22 June 2017
The processing of external and untrusted content is often one of the most important functions of an app. A newsreader shows the top news articles and a shopping app displays the catalog of items for sale. This comes with associated risks as the processing of untrusted content is also one of the main ways that an attacker can compromise your app, i.e. by passing you malformed content.
Many apps handle untrusted content using WebView, and we've made many improvements in Android over the years to protect it and your app against compromise. With Android Lollipop, we started delivering WebView as an independent APK, updated every six weeks from the Play store, so that we can get important fixes to users quickly. With the newest WebView, we've added a couple more important security enhancements.
Starting with Android O, WebView will have the renderer running in an isolated process separate from the host app, taking advantage of the isolation between processes provided by Android that has been available for other applications.
Similar to Chrome, WebView now provides two levels of isolation:
The newest version of WebView incorporates Google's Safe Browsing protections to detect and warn users about potentially dangerous sites.. When correctly configured, WebView checks URLs against Safe Browsing's malware and phishing database and displays a warning message before users visit a dangerous site.
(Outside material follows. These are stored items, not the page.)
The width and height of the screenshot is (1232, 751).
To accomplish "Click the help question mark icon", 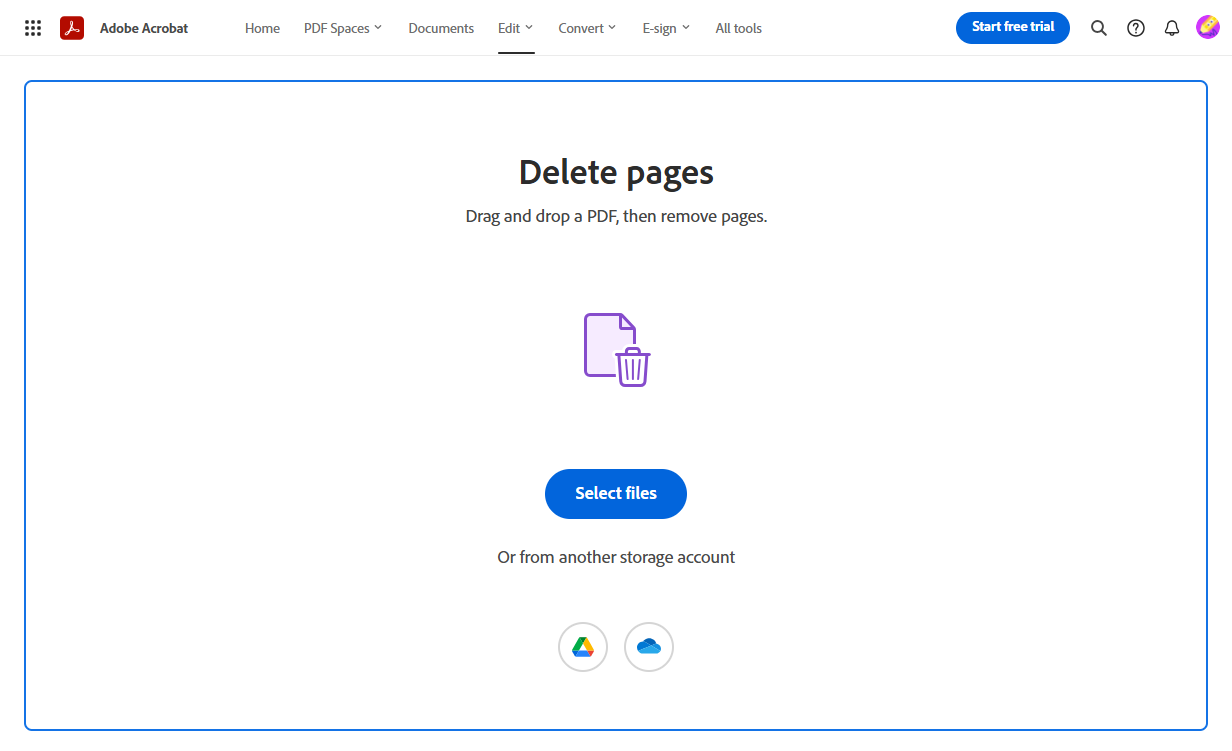I will click(1135, 27).
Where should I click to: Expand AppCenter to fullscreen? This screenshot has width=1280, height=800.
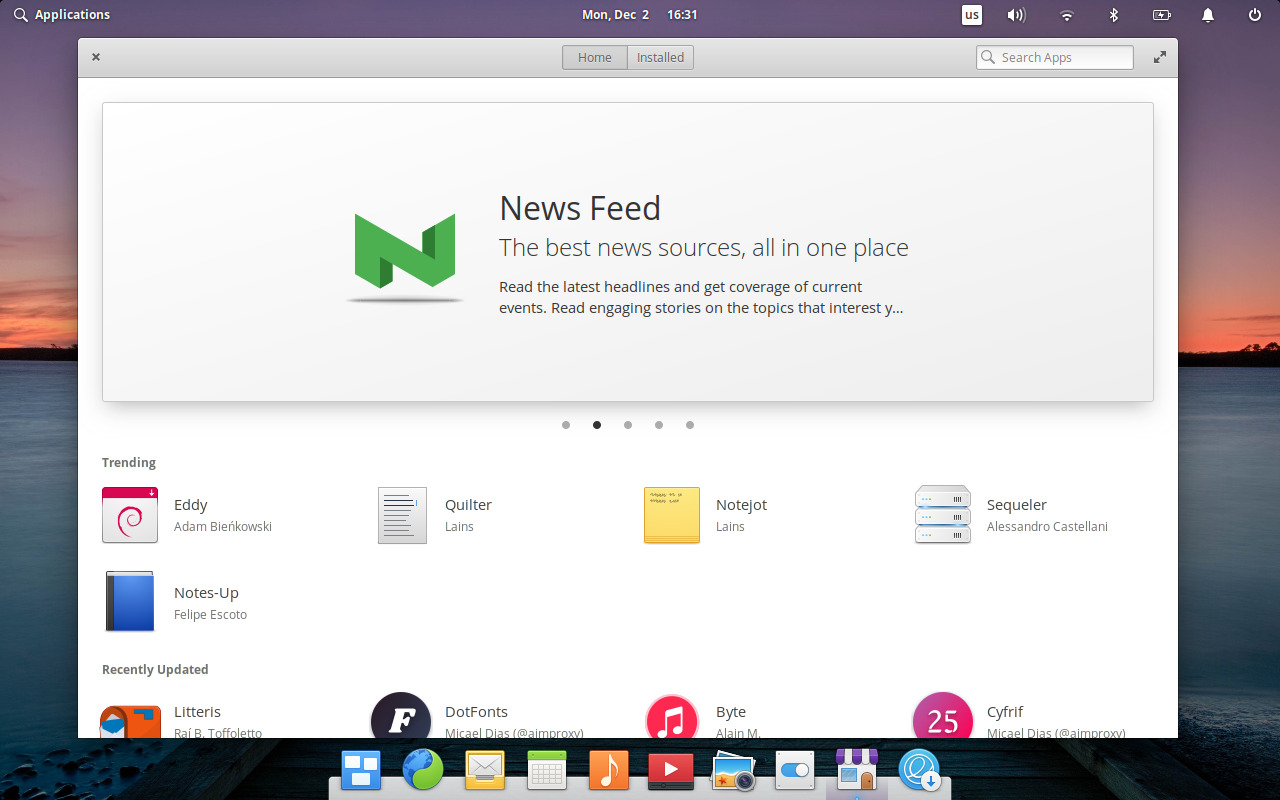pyautogui.click(x=1159, y=57)
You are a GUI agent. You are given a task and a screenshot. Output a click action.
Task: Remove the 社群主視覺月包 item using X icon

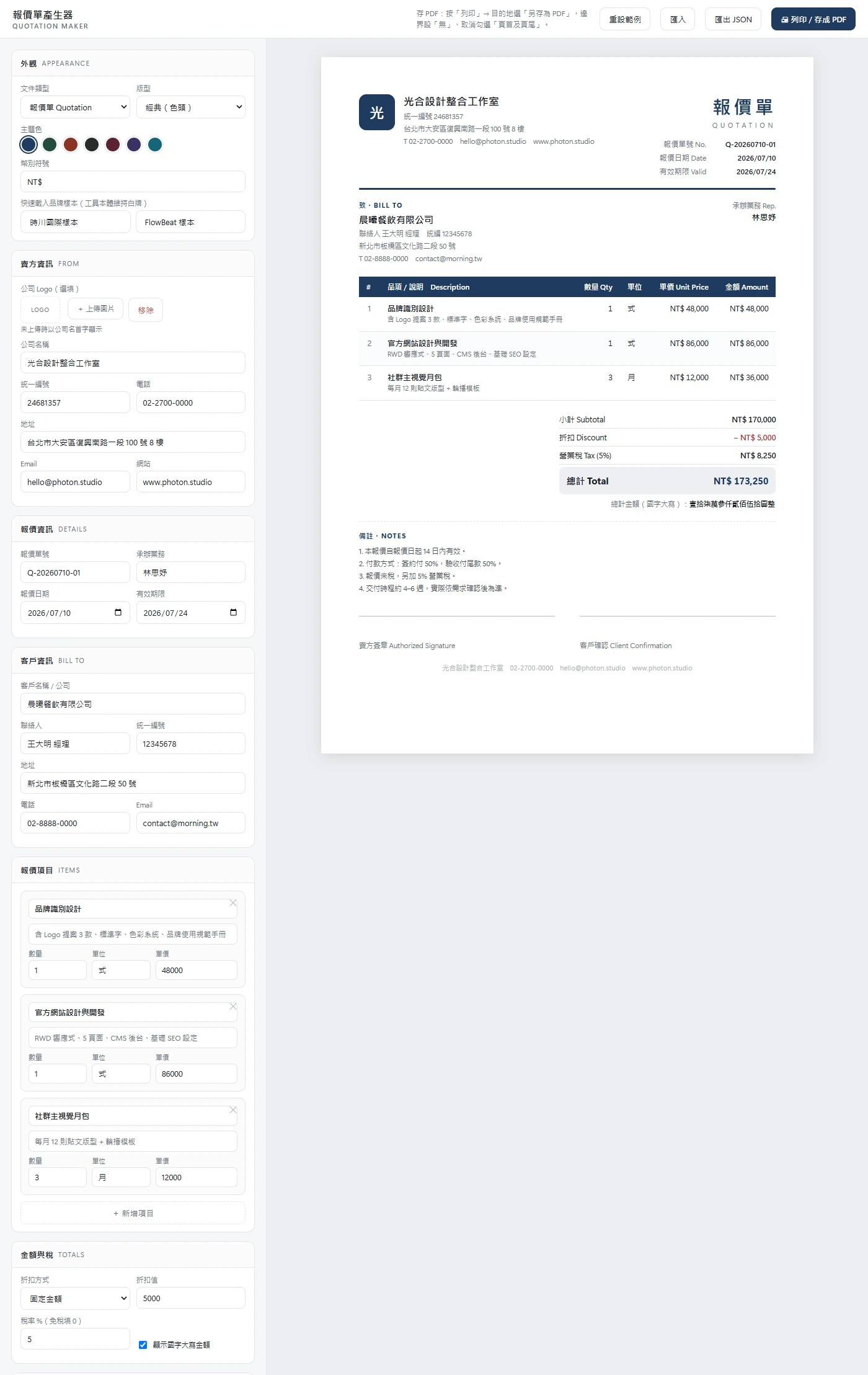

On Chrome, this helpful information is displayed more than 250 million times a month, and now it's available in WebView on Android.
To enable Safe Browsing for all WebViews in your app, add in a manifest tag:
<manifest> <meta-data android:name="android.webkit.WebView.EnableSafeBrowsing" android:value="true" /> . . . <application> . . . </application> </manifest>
Because WebView is distributed as a separate APK, Safe Browsing for WebView is available today for devices running Android 5.0 and above. With just one added line in your manifest, you can update your app and improve security for most of your users immediately.